La Estela de la Corrupción de Calderón

En la opinión de Elí González
@calacuayoMX

La Estela de Luz, mejor conocida como LA ESTELA DE LA CORRUPCIÓN se abrió al público en 2012.

La historia de la corrupción y transa es del dominio público, según la Auditoría Superior de la Federación (ASF), su costo se elevó en 192% por las transas del gobierno de Felipe Calderón Hinojosa.
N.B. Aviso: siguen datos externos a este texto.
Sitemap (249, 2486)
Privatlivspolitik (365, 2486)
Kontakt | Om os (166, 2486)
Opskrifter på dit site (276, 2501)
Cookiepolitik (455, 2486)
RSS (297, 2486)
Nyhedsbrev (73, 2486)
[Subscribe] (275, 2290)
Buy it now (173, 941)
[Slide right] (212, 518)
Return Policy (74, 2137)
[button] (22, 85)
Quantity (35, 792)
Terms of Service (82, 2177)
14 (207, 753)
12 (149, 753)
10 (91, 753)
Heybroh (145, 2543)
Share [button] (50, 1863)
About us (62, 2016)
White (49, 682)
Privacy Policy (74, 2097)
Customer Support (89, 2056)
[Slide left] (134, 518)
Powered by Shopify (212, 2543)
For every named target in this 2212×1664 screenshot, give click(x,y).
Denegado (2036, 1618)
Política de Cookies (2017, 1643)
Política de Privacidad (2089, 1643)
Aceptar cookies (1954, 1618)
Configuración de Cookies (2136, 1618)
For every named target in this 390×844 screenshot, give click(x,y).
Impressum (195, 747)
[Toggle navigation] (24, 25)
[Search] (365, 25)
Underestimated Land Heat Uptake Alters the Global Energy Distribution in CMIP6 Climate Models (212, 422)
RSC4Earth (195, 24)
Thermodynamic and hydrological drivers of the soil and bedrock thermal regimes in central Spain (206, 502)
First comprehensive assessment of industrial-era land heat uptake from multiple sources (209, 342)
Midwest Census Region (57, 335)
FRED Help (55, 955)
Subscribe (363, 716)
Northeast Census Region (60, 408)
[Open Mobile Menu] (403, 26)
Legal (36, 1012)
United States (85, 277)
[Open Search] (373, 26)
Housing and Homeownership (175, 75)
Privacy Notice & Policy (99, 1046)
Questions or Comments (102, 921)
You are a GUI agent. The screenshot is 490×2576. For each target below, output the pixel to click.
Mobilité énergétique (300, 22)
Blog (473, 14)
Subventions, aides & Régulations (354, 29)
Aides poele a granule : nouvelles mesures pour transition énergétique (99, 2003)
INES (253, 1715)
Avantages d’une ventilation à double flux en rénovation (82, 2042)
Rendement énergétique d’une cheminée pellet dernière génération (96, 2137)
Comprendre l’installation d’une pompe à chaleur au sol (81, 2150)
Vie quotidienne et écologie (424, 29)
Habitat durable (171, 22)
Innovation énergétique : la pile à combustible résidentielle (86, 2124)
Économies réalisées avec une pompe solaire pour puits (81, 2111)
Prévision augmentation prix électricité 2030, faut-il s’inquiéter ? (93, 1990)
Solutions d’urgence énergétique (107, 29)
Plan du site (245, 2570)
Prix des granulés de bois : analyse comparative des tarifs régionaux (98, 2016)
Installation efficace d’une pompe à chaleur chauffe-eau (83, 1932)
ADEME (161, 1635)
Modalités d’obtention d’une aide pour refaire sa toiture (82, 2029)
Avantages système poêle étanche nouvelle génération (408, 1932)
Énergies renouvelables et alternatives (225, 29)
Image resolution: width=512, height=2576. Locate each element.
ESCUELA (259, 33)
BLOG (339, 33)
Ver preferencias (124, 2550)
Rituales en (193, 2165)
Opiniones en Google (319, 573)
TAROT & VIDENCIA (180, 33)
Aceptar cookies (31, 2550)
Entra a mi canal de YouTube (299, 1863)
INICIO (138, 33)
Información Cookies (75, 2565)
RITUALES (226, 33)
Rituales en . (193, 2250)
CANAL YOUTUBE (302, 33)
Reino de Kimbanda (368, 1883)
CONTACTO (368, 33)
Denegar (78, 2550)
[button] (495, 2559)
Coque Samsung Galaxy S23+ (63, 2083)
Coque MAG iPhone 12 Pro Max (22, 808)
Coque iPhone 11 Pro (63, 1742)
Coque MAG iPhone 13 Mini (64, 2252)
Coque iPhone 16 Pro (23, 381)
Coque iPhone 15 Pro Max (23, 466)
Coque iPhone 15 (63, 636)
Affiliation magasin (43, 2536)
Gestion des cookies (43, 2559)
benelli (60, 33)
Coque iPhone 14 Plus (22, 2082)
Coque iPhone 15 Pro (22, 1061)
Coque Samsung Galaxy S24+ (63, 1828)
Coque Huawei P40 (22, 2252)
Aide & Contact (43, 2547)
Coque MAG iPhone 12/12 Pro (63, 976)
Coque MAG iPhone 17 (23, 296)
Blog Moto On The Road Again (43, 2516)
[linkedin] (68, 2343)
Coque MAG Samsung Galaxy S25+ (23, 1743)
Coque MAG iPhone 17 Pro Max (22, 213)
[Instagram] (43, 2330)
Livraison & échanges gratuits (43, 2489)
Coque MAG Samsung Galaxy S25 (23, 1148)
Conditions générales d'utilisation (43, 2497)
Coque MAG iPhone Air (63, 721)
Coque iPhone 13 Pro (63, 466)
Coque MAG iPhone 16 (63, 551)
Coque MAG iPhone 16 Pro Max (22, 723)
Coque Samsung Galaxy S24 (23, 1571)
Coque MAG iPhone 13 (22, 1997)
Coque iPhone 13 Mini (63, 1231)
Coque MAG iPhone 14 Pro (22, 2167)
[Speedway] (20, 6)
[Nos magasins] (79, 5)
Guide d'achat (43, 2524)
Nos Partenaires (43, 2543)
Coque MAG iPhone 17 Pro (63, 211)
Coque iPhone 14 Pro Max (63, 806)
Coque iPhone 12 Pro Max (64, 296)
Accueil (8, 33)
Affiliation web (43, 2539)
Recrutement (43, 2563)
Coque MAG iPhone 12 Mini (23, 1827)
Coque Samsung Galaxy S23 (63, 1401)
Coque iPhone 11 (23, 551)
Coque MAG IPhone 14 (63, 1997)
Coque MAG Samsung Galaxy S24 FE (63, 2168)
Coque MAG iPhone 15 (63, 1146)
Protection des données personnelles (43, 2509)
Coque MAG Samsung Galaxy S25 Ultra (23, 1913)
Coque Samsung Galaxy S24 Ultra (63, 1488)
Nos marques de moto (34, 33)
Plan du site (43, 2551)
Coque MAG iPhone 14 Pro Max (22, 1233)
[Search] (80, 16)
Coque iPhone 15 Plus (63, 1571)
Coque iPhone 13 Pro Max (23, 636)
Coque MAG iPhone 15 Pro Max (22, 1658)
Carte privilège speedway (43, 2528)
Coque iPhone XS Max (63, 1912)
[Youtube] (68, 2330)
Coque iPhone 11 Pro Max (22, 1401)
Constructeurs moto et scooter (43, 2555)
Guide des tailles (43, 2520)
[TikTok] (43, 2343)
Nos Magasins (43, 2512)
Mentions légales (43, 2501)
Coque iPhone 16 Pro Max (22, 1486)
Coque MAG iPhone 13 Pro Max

Debido a la inconformidad popular por el costo excesivamente elevado para un monumento que no sirve para nada, hoy se le conoce como la “estela de la corrupción”,

En 2013, la Auditoría Superior de la Federación, inició un proceso cuyo resultado apareció a mediados del mismo año. El dictamen fue impresionante.

Básicamente, indicó que el gobierno de Felipe Calderón contrató a empresas que elevaron y desviaron recursos de manera cínica y desvergonzada. El gobierno de Calderón pago en exceso la realización de la Estela; retrasos en la presentación de documentos técnicos, y una interminable lista de desvíos de dinero.

Hoy el presidente Andrés Manuel López Obrador y muchos mexicanos conscientes, queremos que no se olvide el cinismo y el robo que hubo en esta construcción y se plantea que en el monumento se coloque una placa que diga “MONUMENTO A LA CORRUPCIÓN”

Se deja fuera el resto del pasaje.